[Xipeng’s group ICS 2015] SM-centric GPU Scheduling and Locality-based Task Grouping

Currently GPU has a thread-centric model, where a task is the work specified by kernel(thread block ID).  There two important questions: When to schedule, which software can control through persistent threads, and where to schedule, which is the problem studied in this paper.  It groups tasks that share data.

Task co-location is important for locality and for resource utilization.  Improper concurrent execution of kernels leads to resource conflicts, e.g. too much shared memory/register demand so another kernel cannot be run.

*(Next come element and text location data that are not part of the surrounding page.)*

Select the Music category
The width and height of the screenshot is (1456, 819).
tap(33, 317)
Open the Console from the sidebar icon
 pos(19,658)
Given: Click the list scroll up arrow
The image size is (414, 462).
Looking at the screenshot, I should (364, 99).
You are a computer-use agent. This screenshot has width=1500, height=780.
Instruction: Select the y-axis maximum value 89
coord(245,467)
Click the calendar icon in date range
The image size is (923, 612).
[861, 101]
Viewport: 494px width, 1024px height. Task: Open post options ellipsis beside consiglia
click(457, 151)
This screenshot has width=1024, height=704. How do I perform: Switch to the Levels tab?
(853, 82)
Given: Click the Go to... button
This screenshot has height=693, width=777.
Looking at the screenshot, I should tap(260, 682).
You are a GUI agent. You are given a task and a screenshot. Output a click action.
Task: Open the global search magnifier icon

The solution is SM centric.  A worker is started by hardware to run tasks from a queue, controlled by software.  The paper has a scheme to start the same number of workers on each SM.  In comparison, the past work on persistent threads can only run one worker per SM.

For irregular application, the paper uses GPU to parallel partition the data/tasks into locality groups.

Measured the effect in Co-run ANTT speedup = mean( default Ti / opt Ti), (average normalized turnaround time) and Co-run throughput.

Adriaens+:HPCA12’s study of co-run kernels.

[RutarH13] Software techniques for negating skid and approximating cache miss measurements

Modern hardware counters are used to find program instructions that cause most cache misses for example, and the way is to measure how many times a counter overflow happens on a particular instruction. However, when an overflow happens as an interrupt, the exact instruction causing the interrupt may be incorrect, a problem that Intel calls a “skid”.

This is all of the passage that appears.